Seit Monaten warnen Hilfsorganisationen, Somalia bewege sich auf eine katastrophale Hungersnot zu, hunderttausende Menschen seien vom Tod bedroht. Anfang September setzte auch die UNO einen dramatischen Appell ab und sprach von derart unterernährten Kindern, dass sie nicht einmal mehr weinen oder sprechen könnten. Über die aktuelle Situation in der Krisenregion weiss die Journalistin Bettina Rühl Bescheid.
SRF News: Zeigen die dramatischen Appelle der Hilfsorganisationen Wirkung?
Bettina Rühl: Ja. Die UNO hat inzwischen 70 Prozent der benötigten Mittel zugesagt erhalten. Somit kann immerhin mit Hilfslieferungen begonnen werden – falls man überhaupt Zugang zu den Gebieten hat, in denen die Menschen Hilfe brauchen.
Eine nie dagewesene Dürre ist der Grund für den Hunger. Die Regenzeit ist komplett ausgeblieben, und das nicht zum ersten Mal. Heisst das, dass es seit Jahren nicht mehr geregnet hat in Somalia?
Seit mindestens zwei Jahren hat es nicht geregnet, vier Regenzeiten sind ausgeblieben.
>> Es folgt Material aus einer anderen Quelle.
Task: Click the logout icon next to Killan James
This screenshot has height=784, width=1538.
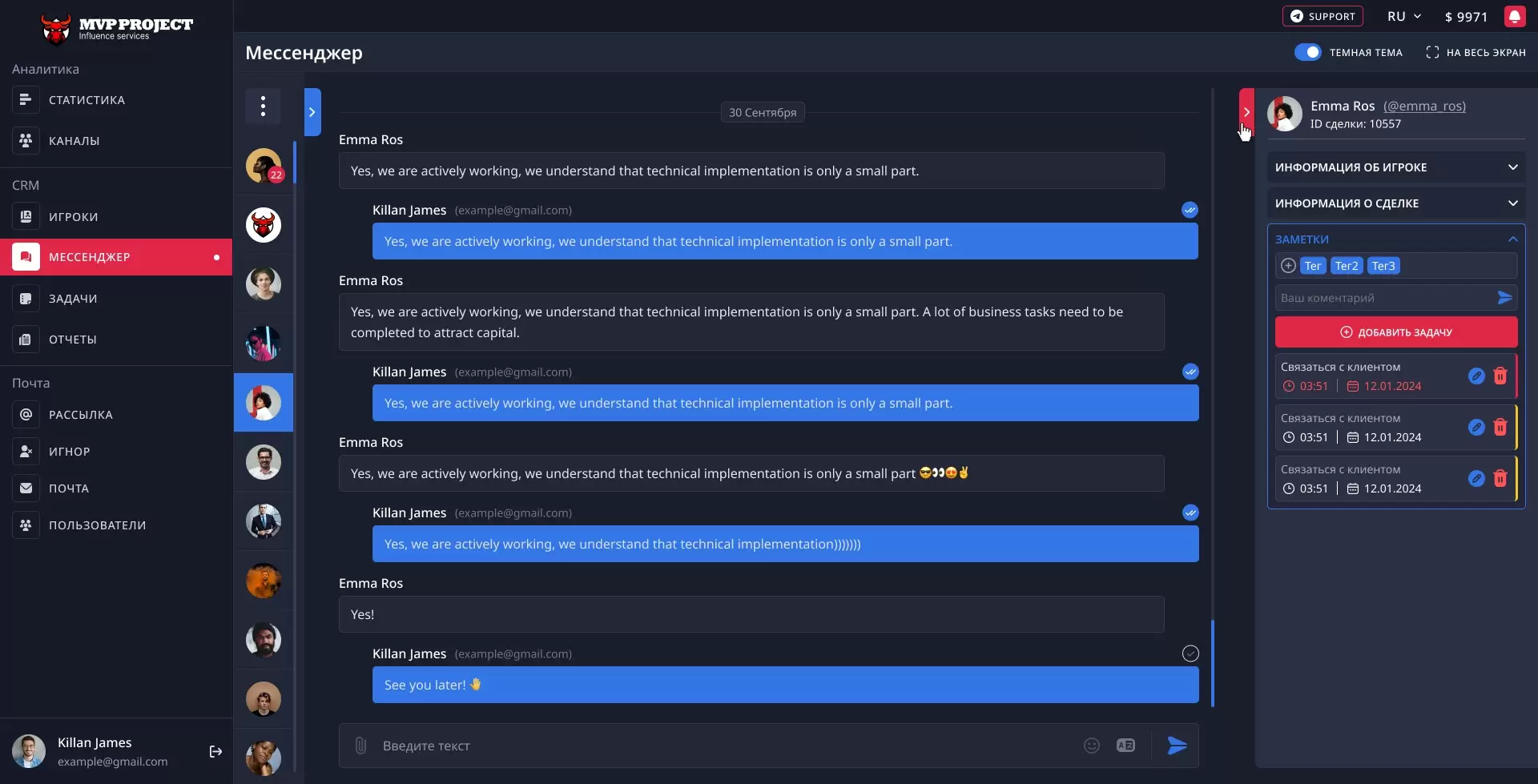Action: (x=215, y=751)
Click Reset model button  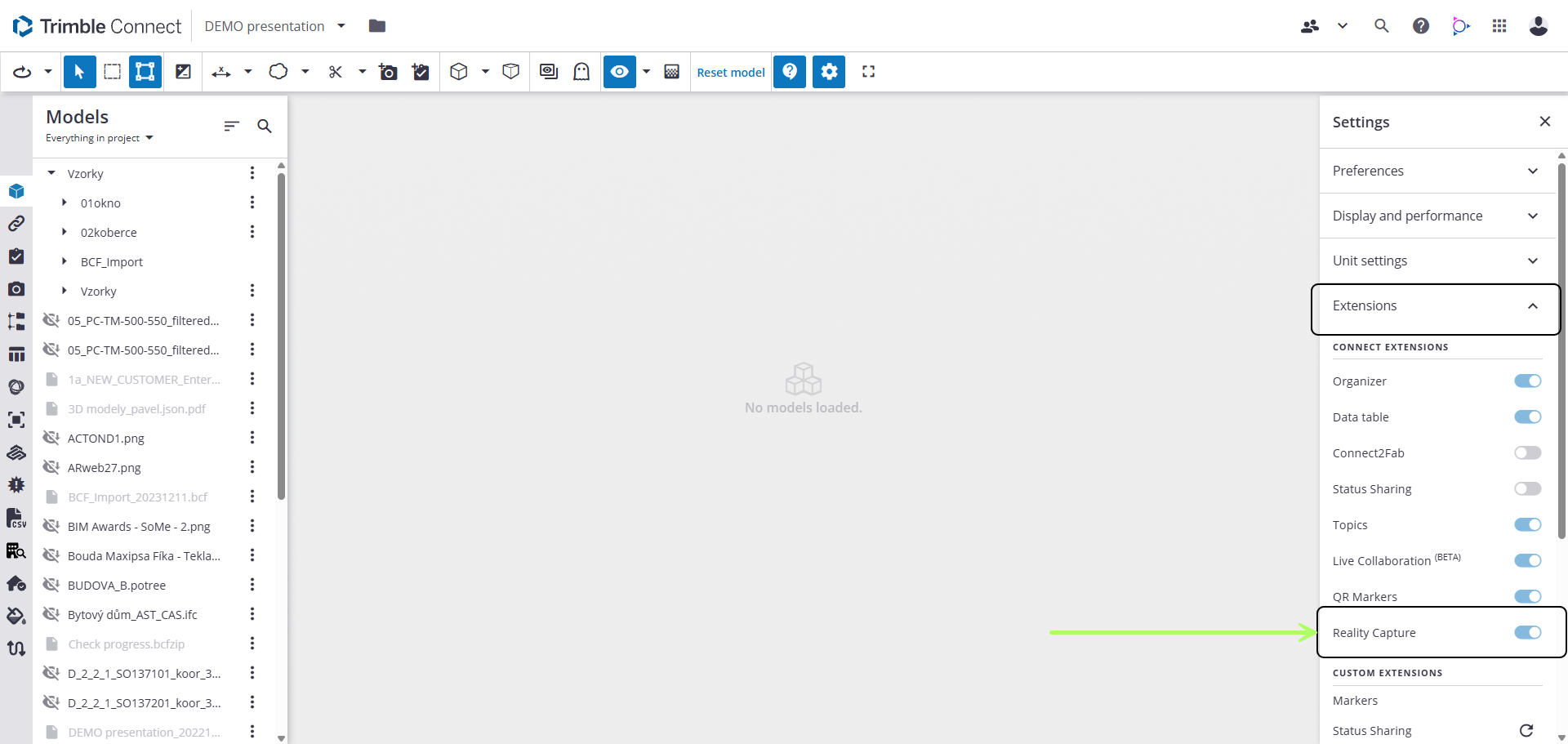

Auch zurzeit sollte es regnen, doch auch diese Regenzeit will nicht in Gang kommen. Das hat auch schwere Folgen für das Vieh, von dem viele Menschen leben. Bereits sind ganze Herden verendet, verkauft oder die Tiere sind aufgegessen worden. Darum sind jetzt überhaupt keine Reserven mehr vorhanden.
Schon 2011 verhungerten in Somalia 260'000 Menschen.
Wenn kein Vieh mehr da ist, wird es auch für die Menschen in diesen nomadischen Gesellschaften schwierig. 2011 war eine ähnliche Situation, damals verhungerten 260'000 Menschen. Und auch jetzt sind laut UNO mehr als 200'000 Menschen unmittelbar vom Hungertod bedroht.
Viele flüchten in dieser Situation in die Städte, beispielsweise nach Mogadischu. Finden sie dort zu essen?
Ohne internationale Hilfslieferungen nicht. In den letzten Jahren sind bereits derart viele Menschen dorthin geflohen, dass das Essen dort nicht für alle reicht.
Viele Menschen leben vom Geld, das ihnen Verwandte aus dem Ausland schicken, die geflüchtet sind. Wie wichtig ist das Geld der Diaspora jetzt in dieser Hungersnot?
Es ist eine Lebensader für viele Menschen in Somalia. In der Stadt eröffnet das vielen von ihnen die Möglichkeit, Essen zu kaufen. Doch in den ländlichen Gebieten gibt es oftmals gar nichts mehr zu kaufen, auch wenn man per mobiler Überweisung Geld von Verwandten aus dem Ausland erhält. Auch sind die Nahrungsmittel viel teurer geworden in den letzten Jahren.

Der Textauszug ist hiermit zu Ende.